Le malade duquel il parlait était assis dans un coin du même wagon. C’était un tout jeune garçon, maigre, pâle, les lèvres bleuies. Il avait dû gagner les fièvres à travailler dans l’eau. Nekhludov s’approcha de lui, mais le garçon l’accueillit par un regard à la fois si sévère et si plein de souffrance qu’il n’osa pas l’importuner par ses questions ; il conseilla seulement au vieillard de lui acheter un peu de quinine, dont il lui écrivit le nom sur un papier. Il voulut donner l’argent, mais le vieil ouvrier refusa, disant qu’il paierait lui-même.

— J’ai pourtant pas mal voyagé, mais je n’ai jamais rencontré de monsieur comme ça ! Non seulement il ne vous chasse pas, mais il vous cède sa place.
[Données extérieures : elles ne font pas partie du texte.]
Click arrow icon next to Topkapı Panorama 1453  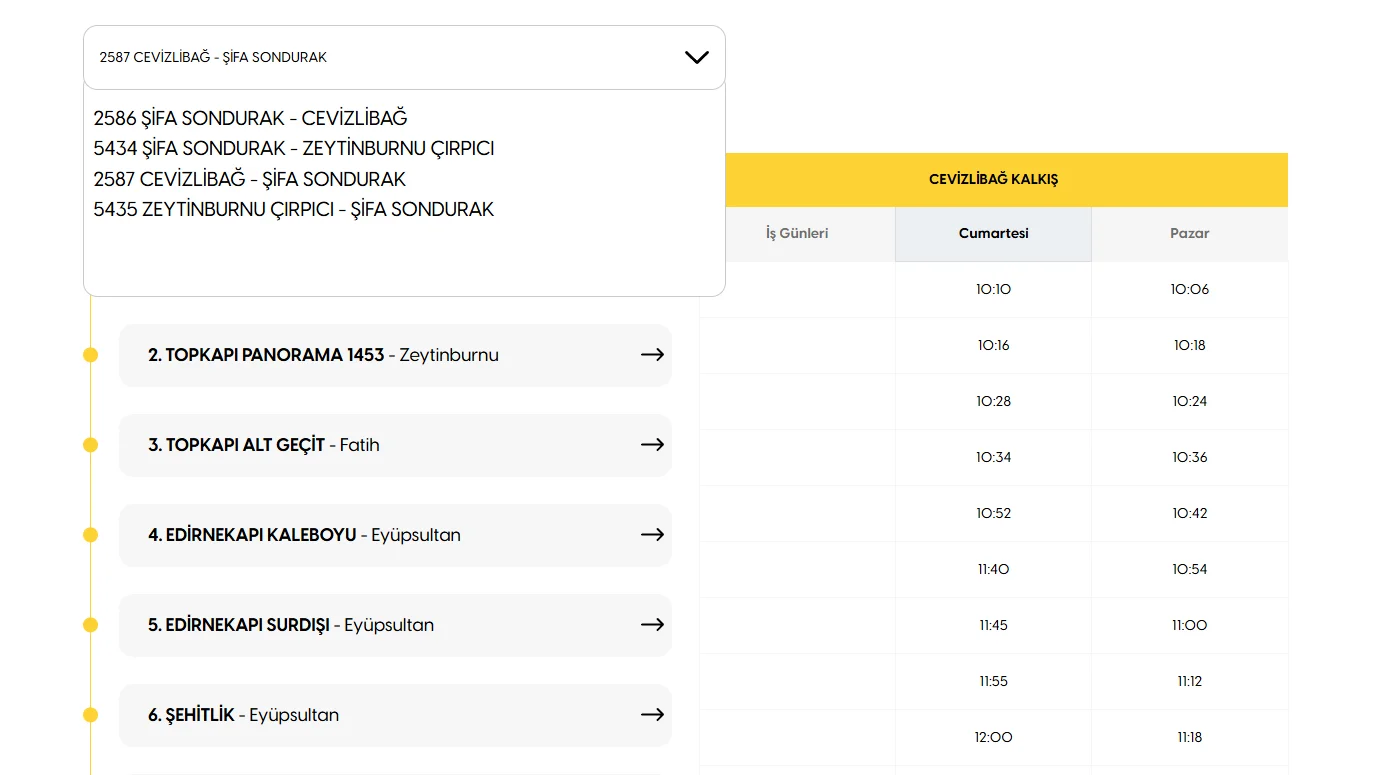pos(652,355)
C’est qu’il y a des messieurs de toutes sortes ! conclut-il en s’adressant à Tarass.

« Oui, un monde nouveau, tout autre ! » songeait Nekhludov en considérant les membres musculeux et maigres des ouvriers, leurs vêtements grossiers, confectionnés à la maison, leurs visages basanés, bons et fatigués ; et, de toutes parts, il se sentait entouré d’hommes nouveaux, ayant de graves intérêts, les joies et les souffrances d’une vie humaine vraie et laborieuse.